++++ EXCERPTED TEXT
- IOC code: BIZ
- NOC: Belize Olympic and Commonwealth Games Association

in Athens
- Competitors: 2 in 1 sport
- Flag bearer: Emma Wade
- Medals: Gold 0 Silver 0 Bronze 0 Total 0

Summer Olympics appearances (overview)
- 1968; 1972; 1976; 1980; 1984; 1988; 1992; 1996; 2000; 2004; 2008; 2012; 2016; 2020; 2024;

= Belize at the 2004 Summer Olympics =

Belize sent a delegation to compete at the 2004 Summer Olympics in Athens, Greece, from 13 to 29 August 2004. This was the Central American country's ninth appearance at a Summer Olympic Games. The delegation consisted of two track and field athletes: Michael Aguilar and Emma Wade; neither advanced beyond the first round of their events.
++++++++
++++ EXTRACTED RECORDS
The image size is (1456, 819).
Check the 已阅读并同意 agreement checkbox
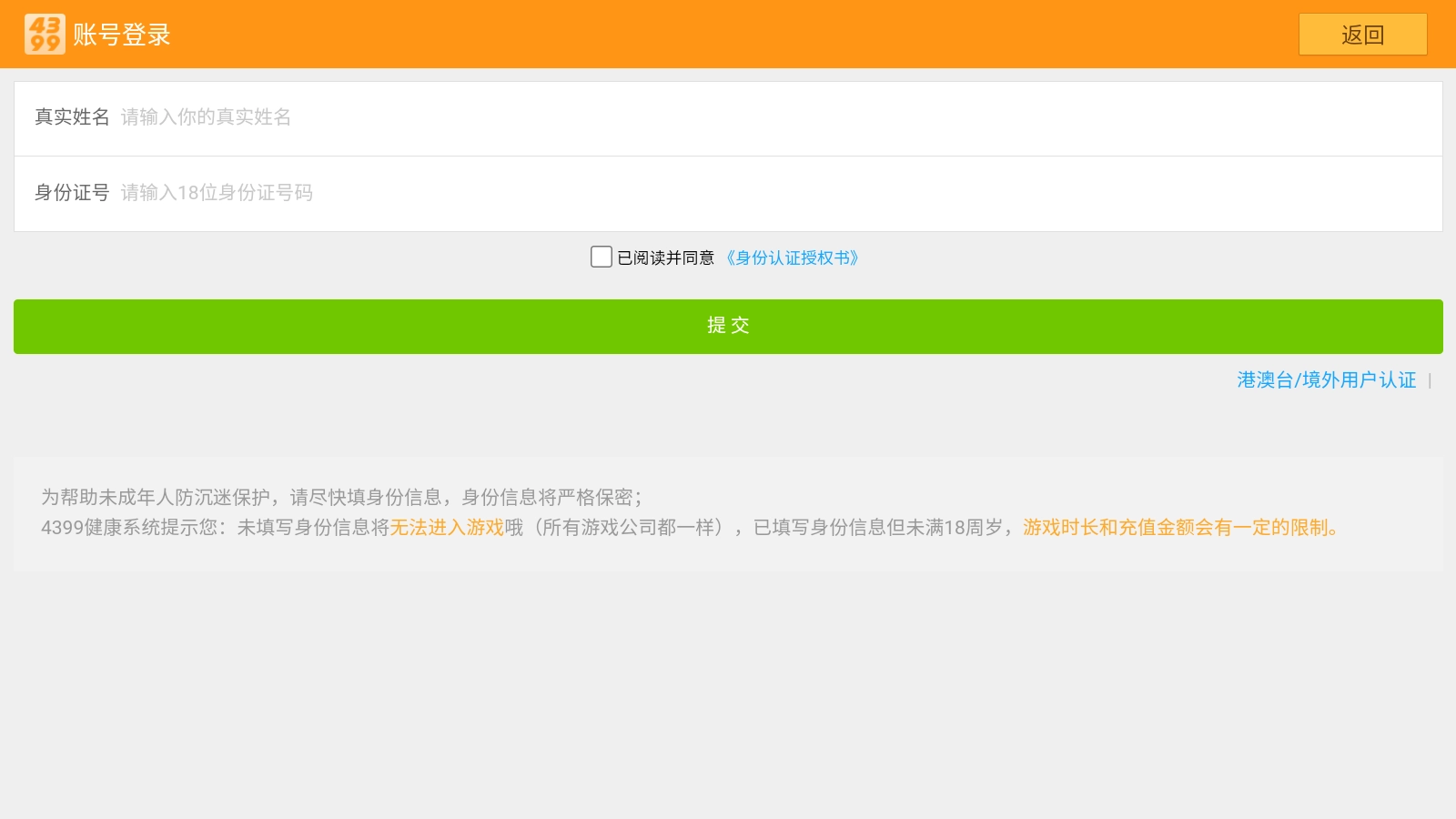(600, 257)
++++++++
++++ EXTRACTED RECORDS
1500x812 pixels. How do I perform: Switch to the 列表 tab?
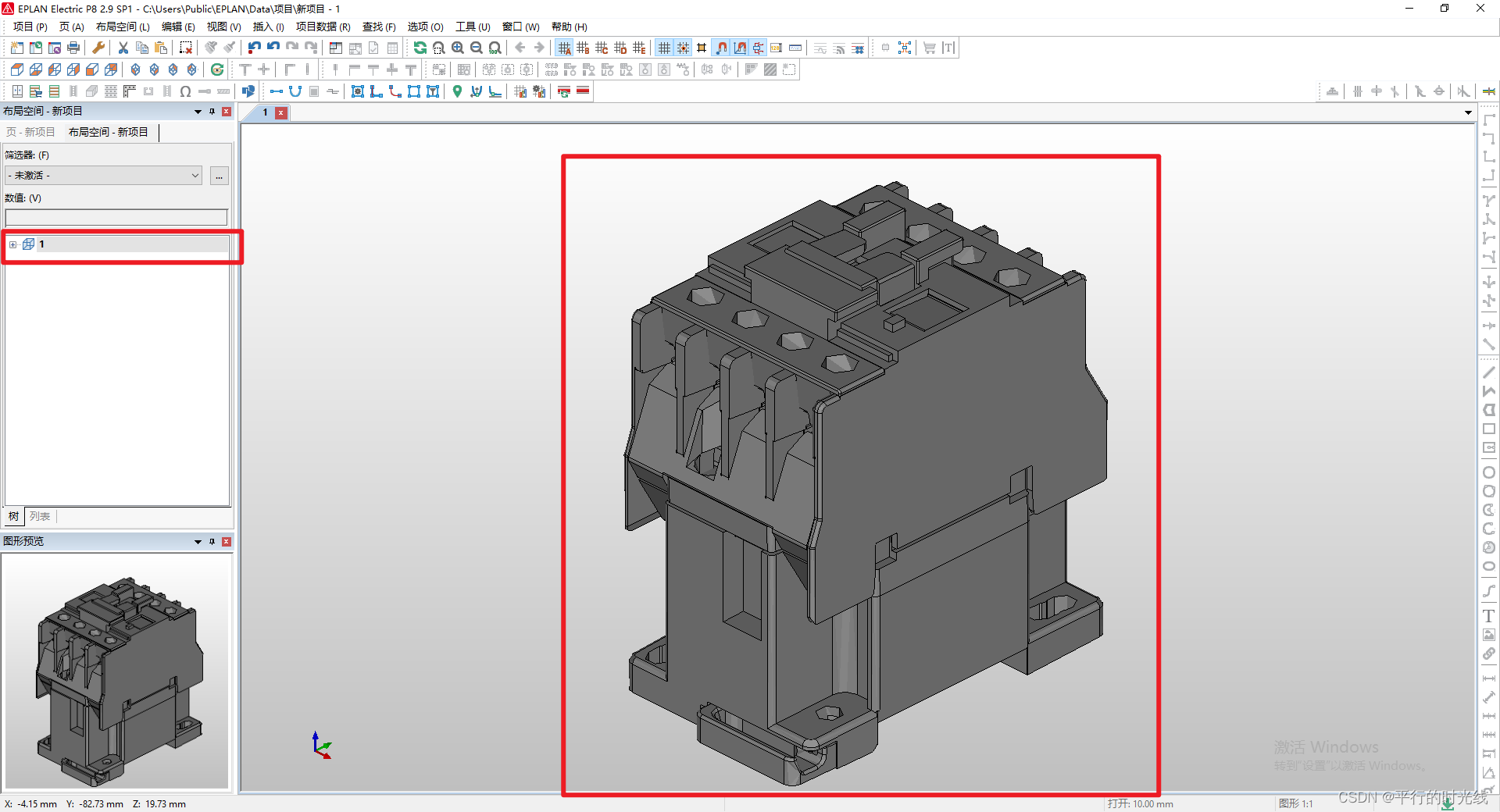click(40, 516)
++++++++
> [WHAT TO WORK ON]:
Please extend the article on Belize at the 2004 Summer Olympics, starting after its final sentence. These records were drawn from a separate source.

> [RESULT]:
==Background==
The Belize Olympic and Commonwealth Games Association was recognized by the International Olympic Committee on 1 January 1968. The nation made its debut in Olympic competition later that year at the 1968 Summer Olympics, and except for the boycotted 1980 Summer Olympics have appeared in every Summer Olympiad since. This made Athens their ninth appearance at a Summer Olympic Games, although they have yet to appear at any Winter Olympic Games. The 2004 Summer Olympics were held from 13 to 29 August 2004; a total of 10,625 athletes participated, representing 201 National Olympic Committees. Belize sent two track and field athletes to Athens: Michael Aguilar and Emma Wade. For the opening ceremony, Wade was selected as flag-bearer.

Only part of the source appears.